I would never have thought him capable of such infantile actions as growing a moustache as a sign of his satisfaction at the execution of the king.

(Almanach der Revolutions Opfer für das Jahr 1794; Revolutions-Almanach von 1794; Inhaltsverzeichnis deutscher Almanache, Theodor Springmann Stiftung):

Louis_xvi_execution

Schmidt (1913), 1:700, remarks how Heyne’s own blind antipathy knew no bounds. Although it is difficult to determine exactly when Caroline and Auguste departed for Mainz, Georg Forster had written Heyne back on 10 January 1792 (“Ungedruckte Briefe Georg Forsters: IV. An Christian Gottlob Heyne,” Archiv für das Studium der neueren Sprachen und Literaturen, xlviii [1894] no. 93, 23–63, here 49):

I have a couple of requests to make of you, good Father. . . . The other is the following: Should you already have read and finished with the Asiatick Researches, might you be so kind as to give the book to Frau Doktorin Böhmer [Caroline’s form of address as the widow of a physician], who will be traveling here at the end of January, but under the explicit condition that she bring the book herself rather than, as did the Mademoiselles Morrien, pack it in with the baggage the driver will be bringing along later.

It is clear from the following, however, that Caroline was still in Göttingen in mid-February, for Heyne writes to Forster on 17 February 1792, apparently just as Caroline is about to depart Göttingen for Mainz (Albert Leitzmann, “Aus Heynes Briefen an seine Tochter Therese und seine Schwiegersöhne Forster und Huber,” Archiv für das Studium der neueren Sprachen und Litteraturen 121 [1908], 10):

Surely Madam Böhmer will finally begin making serious arrangements to depart. She is an utterly heartless woman, nothing but a tiny intellect, full of vanity, conceit, and falsity; her sister’s [Lotte Michaelis, who was implicated by association in Elise Bürger’s scandal] depravity at least has a foundation in her temperament. But she [Caroline] lacks even that.
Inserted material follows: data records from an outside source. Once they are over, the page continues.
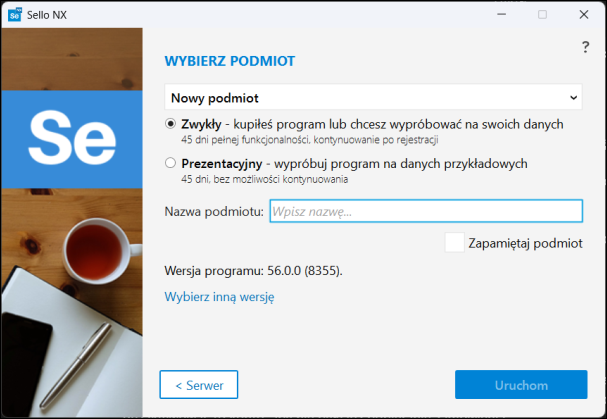Click the Sello NX title bar text
This screenshot has height=419, width=607.
[x=54, y=14]
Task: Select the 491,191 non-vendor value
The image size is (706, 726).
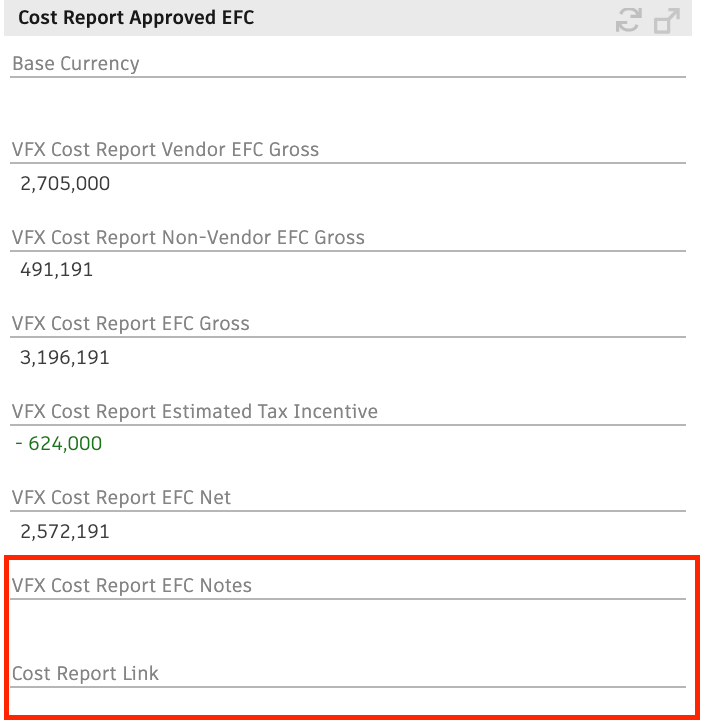Action: click(56, 270)
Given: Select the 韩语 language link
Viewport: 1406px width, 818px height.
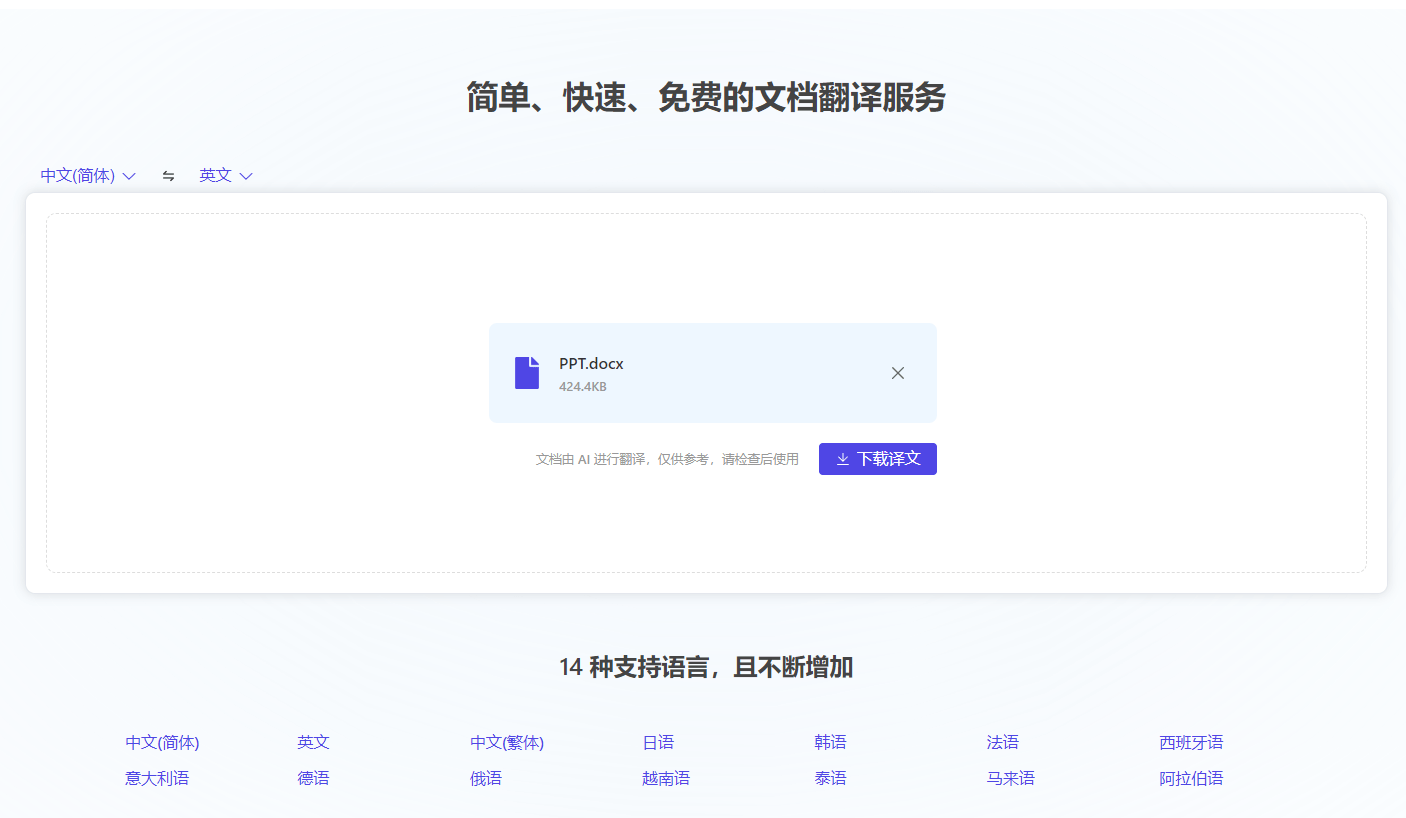Looking at the screenshot, I should [x=829, y=742].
Heyne writes to Huber on 3 September 1793, after the fall of Mainz (Archiv für das Studium der neueren Sprachen und Litteraturen 121 [1908], 13):

Therese should have stayed completely out of politics, and that diabolical woman, Madam Böhmer, should never have been drawn into things.

And finally to Huber in November 1793 (ibid. 14 [not 94 as in Schmidt [1913], 1:701]):

I was unaware of the most disgraceful story of all, namely, that the pasquinade had been sent to Therese. What a horrific game of passions! . . . That depraved creature, Madam Böhmer, who was reckoned as her [Therese’s] friend, connected a whole series of ideas [compromising Therese]. For a female more wretched and as unworthy of any and all respect can hardly be found; how was anyone even able to tolerate her?